> **Action item**: In full and without alteration, copy the listing.

> **Material provided**:

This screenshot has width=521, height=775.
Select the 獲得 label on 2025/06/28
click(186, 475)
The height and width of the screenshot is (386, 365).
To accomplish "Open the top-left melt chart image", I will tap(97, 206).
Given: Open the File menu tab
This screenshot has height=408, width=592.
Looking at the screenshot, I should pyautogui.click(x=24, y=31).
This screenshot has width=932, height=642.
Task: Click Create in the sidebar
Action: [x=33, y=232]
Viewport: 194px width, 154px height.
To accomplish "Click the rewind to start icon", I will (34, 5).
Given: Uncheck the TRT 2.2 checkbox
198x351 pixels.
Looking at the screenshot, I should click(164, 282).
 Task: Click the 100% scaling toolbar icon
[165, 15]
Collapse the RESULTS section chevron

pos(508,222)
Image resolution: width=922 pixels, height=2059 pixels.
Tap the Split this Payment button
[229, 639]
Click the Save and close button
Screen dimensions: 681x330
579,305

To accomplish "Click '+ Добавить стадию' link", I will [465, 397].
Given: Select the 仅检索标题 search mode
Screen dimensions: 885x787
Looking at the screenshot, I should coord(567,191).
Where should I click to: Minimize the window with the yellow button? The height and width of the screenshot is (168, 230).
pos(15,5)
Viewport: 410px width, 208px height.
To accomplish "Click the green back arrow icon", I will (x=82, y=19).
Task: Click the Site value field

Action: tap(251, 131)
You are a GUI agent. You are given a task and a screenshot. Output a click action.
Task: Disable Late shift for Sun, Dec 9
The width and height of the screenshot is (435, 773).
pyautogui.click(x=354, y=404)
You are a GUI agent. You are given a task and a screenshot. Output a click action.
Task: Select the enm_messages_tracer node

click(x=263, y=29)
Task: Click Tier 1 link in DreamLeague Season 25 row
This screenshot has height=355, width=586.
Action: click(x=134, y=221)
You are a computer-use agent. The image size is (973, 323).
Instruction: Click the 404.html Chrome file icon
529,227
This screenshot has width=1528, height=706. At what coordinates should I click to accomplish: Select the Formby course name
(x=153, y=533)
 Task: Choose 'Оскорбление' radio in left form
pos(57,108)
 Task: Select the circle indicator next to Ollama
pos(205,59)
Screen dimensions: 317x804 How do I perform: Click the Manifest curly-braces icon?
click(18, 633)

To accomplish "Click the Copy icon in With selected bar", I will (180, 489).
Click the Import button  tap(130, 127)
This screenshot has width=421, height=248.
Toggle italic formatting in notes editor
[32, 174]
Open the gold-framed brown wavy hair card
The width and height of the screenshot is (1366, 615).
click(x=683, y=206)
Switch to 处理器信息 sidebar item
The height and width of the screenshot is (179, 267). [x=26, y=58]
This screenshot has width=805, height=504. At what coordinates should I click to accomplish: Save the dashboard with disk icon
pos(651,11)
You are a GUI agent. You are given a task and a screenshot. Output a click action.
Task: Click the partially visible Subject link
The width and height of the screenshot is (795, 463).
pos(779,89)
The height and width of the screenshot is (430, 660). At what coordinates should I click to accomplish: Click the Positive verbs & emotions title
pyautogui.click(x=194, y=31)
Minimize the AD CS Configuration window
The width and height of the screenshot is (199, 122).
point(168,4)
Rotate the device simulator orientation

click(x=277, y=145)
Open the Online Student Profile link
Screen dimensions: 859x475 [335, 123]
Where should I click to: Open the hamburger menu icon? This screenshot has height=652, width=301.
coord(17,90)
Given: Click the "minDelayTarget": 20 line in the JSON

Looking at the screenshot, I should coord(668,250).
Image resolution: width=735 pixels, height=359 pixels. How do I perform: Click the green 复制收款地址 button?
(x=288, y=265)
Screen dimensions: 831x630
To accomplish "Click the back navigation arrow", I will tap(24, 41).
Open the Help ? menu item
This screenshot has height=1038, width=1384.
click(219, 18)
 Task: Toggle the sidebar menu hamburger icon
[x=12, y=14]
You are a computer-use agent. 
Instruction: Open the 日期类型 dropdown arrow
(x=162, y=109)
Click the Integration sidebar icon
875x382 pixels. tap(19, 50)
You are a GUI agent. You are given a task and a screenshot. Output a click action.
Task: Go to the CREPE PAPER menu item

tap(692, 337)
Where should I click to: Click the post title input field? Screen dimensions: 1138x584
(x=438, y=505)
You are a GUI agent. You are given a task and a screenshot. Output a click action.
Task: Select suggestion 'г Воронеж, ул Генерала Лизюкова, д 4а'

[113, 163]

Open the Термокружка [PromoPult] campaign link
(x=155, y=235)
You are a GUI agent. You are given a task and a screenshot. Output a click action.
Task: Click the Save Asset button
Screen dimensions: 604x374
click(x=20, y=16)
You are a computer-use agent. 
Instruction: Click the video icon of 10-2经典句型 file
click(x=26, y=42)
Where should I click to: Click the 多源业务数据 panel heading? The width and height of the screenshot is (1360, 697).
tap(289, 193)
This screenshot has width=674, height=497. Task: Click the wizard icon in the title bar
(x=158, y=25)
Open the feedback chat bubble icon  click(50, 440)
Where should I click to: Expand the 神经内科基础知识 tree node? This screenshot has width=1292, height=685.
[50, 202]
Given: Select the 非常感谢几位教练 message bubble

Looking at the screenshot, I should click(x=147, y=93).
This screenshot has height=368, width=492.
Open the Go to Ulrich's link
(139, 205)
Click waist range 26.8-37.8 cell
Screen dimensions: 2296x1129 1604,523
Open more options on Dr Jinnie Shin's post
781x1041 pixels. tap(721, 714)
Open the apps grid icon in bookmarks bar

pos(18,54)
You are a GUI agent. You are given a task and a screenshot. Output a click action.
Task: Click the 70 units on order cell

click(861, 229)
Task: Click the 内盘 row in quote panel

> **Reply**:
This screenshot has width=521, height=775.
Select the 獲得 label on 2025/06/28
click(186, 475)
The height and width of the screenshot is (386, 365).
To accomplish "Open the top-left melt chart image", I will tap(97, 206).
Given: Open the File menu tab
This screenshot has height=408, width=592.
Looking at the screenshot, I should pyautogui.click(x=24, y=31).
This screenshot has width=932, height=642.
Task: Click Create in the sidebar
Action: [x=33, y=232]
Viewport: 194px width, 154px height.
To accomplish "Click the rewind to start icon", I will (34, 5).
Given: Uncheck the TRT 2.2 checkbox
198x351 pixels.
Looking at the screenshot, I should click(164, 282).
 Task: Click the 100% scaling toolbar icon
[165, 15]
Collapse the RESULTS section chevron

pos(508,222)
Image resolution: width=922 pixels, height=2059 pixels.
Tap the Split this Payment button
[229, 639]
Click the Save and close button
Screen dimensions: 681x330
579,305

To accomplish "Click '+ Добавить стадию' link", I will [465, 397].
Given: Select the 仅检索标题 search mode
Screen dimensions: 885x787
Looking at the screenshot, I should coord(567,191).
Where should I click to: Minimize the window with the yellow button? The height and width of the screenshot is (168, 230).
pos(15,5)
Viewport: 410px width, 208px height.
To accomplish "Click the green back arrow icon", I will (x=82, y=19).
Task: Click the Site value field

Action: tap(251, 131)
You are a GUI agent. You are given a task and a screenshot. Output a click action.
Task: Disable Late shift for Sun, Dec 9
The width and height of the screenshot is (435, 773).
pyautogui.click(x=354, y=404)
You are a GUI agent. You are given a task and a screenshot. Output a click action.
Task: Select the enm_messages_tracer node

click(x=263, y=29)
Task: Click Tier 1 link in DreamLeague Season 25 row
This screenshot has height=355, width=586.
Action: click(x=134, y=221)
You are a computer-use agent. The image size is (973, 323).
Instruction: Click the 404.html Chrome file icon
529,227
This screenshot has width=1528, height=706. At what coordinates should I click to accomplish: Select the Formby course name
(x=153, y=533)
 Task: Choose 'Оскорбление' radio in left form
pos(57,108)
 Task: Select the circle indicator next to Ollama
pos(205,59)
Screen dimensions: 317x804 How do I perform: Click the Manifest curly-braces icon?
click(18, 633)

To accomplish "Click the Copy icon in With selected bar", I will (180, 489).
Click the Import button  tap(130, 127)
This screenshot has width=421, height=248.
Toggle italic formatting in notes editor
[32, 174]
Open the gold-framed brown wavy hair card
The width and height of the screenshot is (1366, 615).
click(x=683, y=206)
Switch to 处理器信息 sidebar item
The height and width of the screenshot is (179, 267). [x=26, y=58]
This screenshot has width=805, height=504. At what coordinates should I click to accomplish: Save the dashboard with disk icon
pos(651,11)
You are a GUI agent. You are given a task and a screenshot. Output a click action.
Task: Click the partially visible Subject link
The width and height of the screenshot is (795, 463).
pos(779,89)
The height and width of the screenshot is (430, 660). At what coordinates should I click to accomplish: Click the Positive verbs & emotions title
pyautogui.click(x=194, y=31)
Minimize the AD CS Configuration window
The width and height of the screenshot is (199, 122).
point(168,4)
Rotate the device simulator orientation

click(x=277, y=145)
Open the Online Student Profile link
Screen dimensions: 859x475 [335, 123]
Where should I click to: Open the hamburger menu icon? This screenshot has height=652, width=301.
coord(17,90)
Given: Click the "minDelayTarget": 20 line in the JSON

Looking at the screenshot, I should coord(668,250).
Image resolution: width=735 pixels, height=359 pixels. How do I perform: Click the green 复制收款地址 button?
(x=288, y=265)
Screen dimensions: 831x630
To accomplish "Click the back navigation arrow", I will tap(24, 41).
Open the Help ? menu item
This screenshot has height=1038, width=1384.
click(219, 18)
 Task: Toggle the sidebar menu hamburger icon
[x=12, y=14]
You are a computer-use agent. 
Instruction: Open the 日期类型 dropdown arrow
(x=162, y=109)
Click the Integration sidebar icon
875x382 pixels. tap(19, 50)
You are a GUI agent. You are given a task and a screenshot. Output a click action.
Task: Go to the CREPE PAPER menu item

tap(692, 337)
Where should I click to: Click the post title input field? Screen dimensions: 1138x584
(x=438, y=505)
You are a GUI agent. You are given a task and a screenshot. Output a click action.
Task: Select suggestion 'г Воронеж, ул Генерала Лизюкова, д 4а'

[113, 163]

Open the Термокружка [PromoPult] campaign link
(x=155, y=235)
You are a GUI agent. You are given a task and a screenshot. Output a click action.
Task: Click the Save Asset button
Screen dimensions: 604x374
click(x=20, y=16)
You are a computer-use agent. 
Instruction: Click the video icon of 10-2经典句型 file
click(x=26, y=42)
Where should I click to: Click the 多源业务数据 panel heading? The width and height of the screenshot is (1360, 697).
tap(289, 193)
This screenshot has width=674, height=497. Task: Click the wizard icon in the title bar
(x=158, y=25)
Open the feedback chat bubble icon  click(50, 440)
Where should I click to: Expand the 神经内科基础知识 tree node? This screenshot has width=1292, height=685.
[50, 202]
Given: Select the 非常感谢几位教练 message bubble

Looking at the screenshot, I should click(x=147, y=93).
This screenshot has height=368, width=492.
Open the Go to Ulrich's link
(139, 205)
Click waist range 26.8-37.8 cell
Screen dimensions: 2296x1129 1604,523
Open more options on Dr Jinnie Shin's post
781x1041 pixels. tap(721, 714)
Open the apps grid icon in bookmarks bar

pos(18,54)
You are a GUI agent. You are given a task and a screenshot. Output a click action.
Task: Click the 70 units on order cell

click(861, 229)
Task: Click the 内盘 row in quote panel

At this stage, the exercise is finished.